The current *structured for* operation does not support loop carried dependencies without going through memory. This has been brought up as a limitation multiple times and I propose to add support. The proposal is a write up of ideas that were discussed in chat and conversations previously. It is a focused change to `loop.for`

but we might extend to `affine.for`

if desired.

The basic structure would be as follows

```
%res = loop.for %iv = %lb to %ub step %step args %arg0 {
^bb0(%0 : tensor<32xf32>):
...
loop.yield %val0 : tensor<32xf32>
} : (tensor<32xindex>) -> tensor<32xf32>
```

with the expected constraint that `%arg0`

, `%val0`

, `%0`

and `%res`

have the same type. The semantic would be that `%0`

is assigned the value of `%arg0`

before the first iteration and the value of `%val0`

at the end of iterations. On termination of the loop, the last value of `%0`

is assiged to `%res`

.

The example above has a single carried value.
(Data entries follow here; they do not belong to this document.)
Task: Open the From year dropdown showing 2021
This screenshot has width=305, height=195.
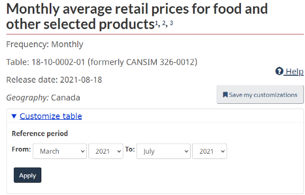Action: 106,151
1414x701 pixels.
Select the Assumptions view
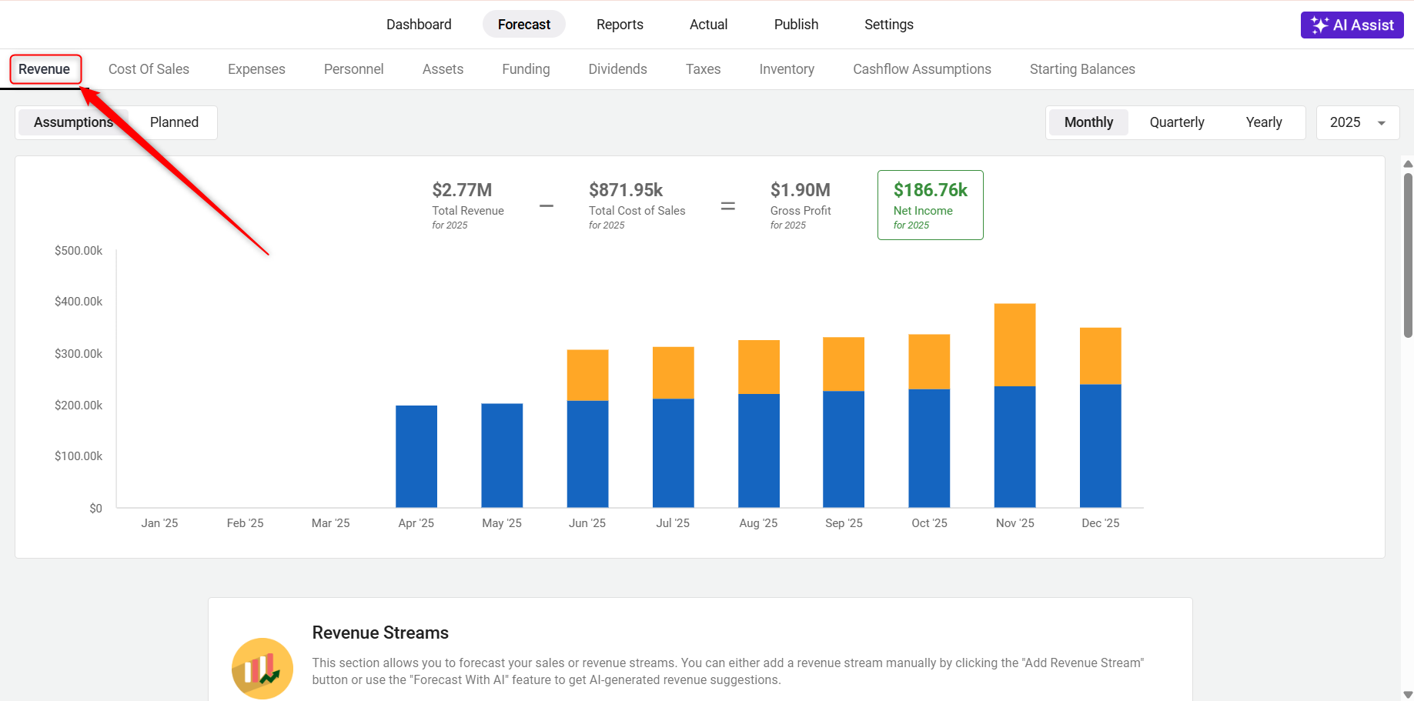[x=72, y=122]

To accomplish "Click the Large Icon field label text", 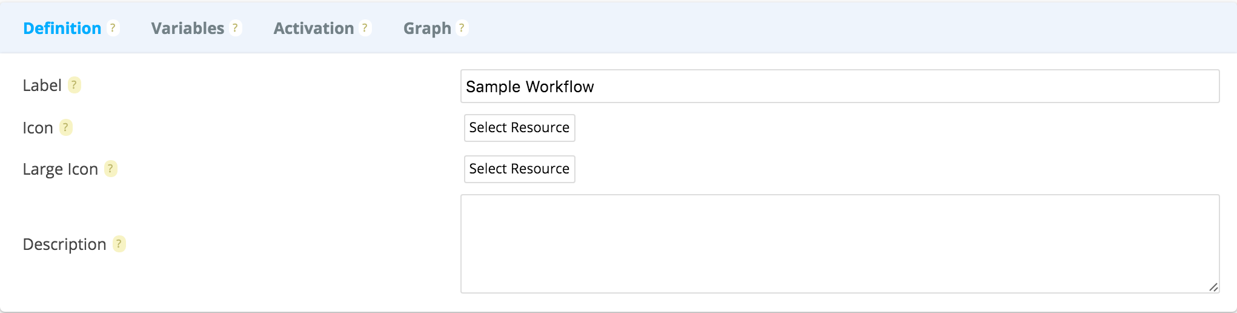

It extends to multiple values in the expected way

```
%res:2 = loop.for %iv = %lb to %ub step %step args %arg0, %arg1 {
^bb0(%0 : tensor<32xf32>, %1 : tensor<16xf64>):
...
loop.yield %val0, %val1 : tensor<32xf32>, tensor<16xf64>
} : (tensor<32xindex>, tensor<16xf64>) -> (tensor<32xf32>, tensor<16xf64>)
```

I assume the structure is non-controversial. I welcome suggestions on syntax.